07 July, 2009

Muzzling MFs puzzling


In life, some boys keep getting bullied… they are probably the meeker, weaker ones or those that don’t protest. These boys are taunted endlessly and they become introverted & reclusive. That could be the Mutual Fund Industry, which is facing it’s survival test today. It has been pushed into a corner now and is looking helplessly into a future that looks black & darker shades of grey.

How did it come to such a pass? The various constituents of the financial services industry are under different regulatory bodies like SEBI, IRDA, RBI etc. Now, different regulators have different views of furthering the industry’s cause, investors’ cause…SEBI has been looking at everything from investor’s point of view only.

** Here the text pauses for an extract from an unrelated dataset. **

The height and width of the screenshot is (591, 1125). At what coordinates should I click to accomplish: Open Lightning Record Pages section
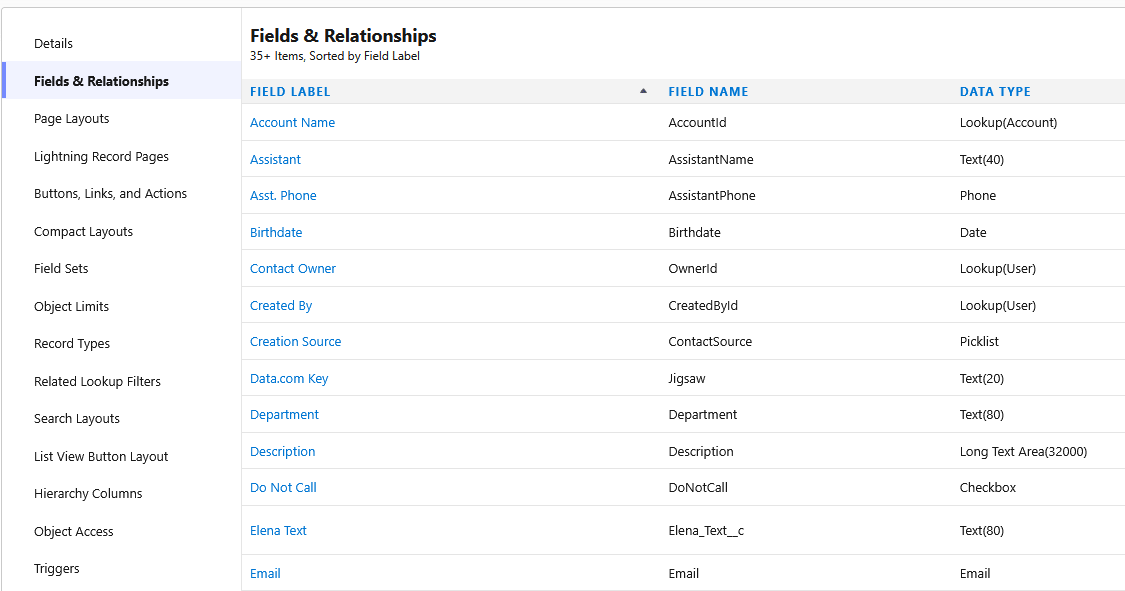101,157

One of the latest regulations for MFs, was Zero entry loads for direct investments. The logic was that those who did not want or do not avail of any advice need not be made to pay any loads. But it makes better sense in insurance products in view of the much higher commissions. And the same should apply to company FDs, Post office products PPF etc. as advice here is minimum or nonexistent.

Another logic given was that in US entry loads are less than 0.5%. Not true. There are no-load funds as well as other actively managed funds which charge low to very high entry loads. Legg Mason Partners Dividend Strategy Fund ( US$1.6 billion ) charges an entry load of 8.5%. Evergreen Omega Fund A is one of the top funds, according to Lipper, charges Front-end load of 5.75%. US Blackrock Basic Value Fund ( US$3.3 billion ) charges 5.25% entry load. There are 1971 funds which charge entry loads between 4-6% in the US… another 143 funds charge between 2-4%. Even very large funds such as US American- The Growth Fund of America ( US$131.4 billion ) charges 5.75% Entry load. The funds pay the distributors there too.

Then, now we have this proposal for abolishing entry loads altogether, in all funds. We already have a direct route, where there is no entry load. Hence, if the investor did not want any advice, he could save on the entry load. When this option already exists, abolishing entry loads by fiat, reeks of biased targeting of MFs & their distributors. What is sought to be introduced here is a new, untested architecture which SEBI feels is good for the investors and the markets. It is not possible for all distributors to become consultants overnight and be confident about charging fees.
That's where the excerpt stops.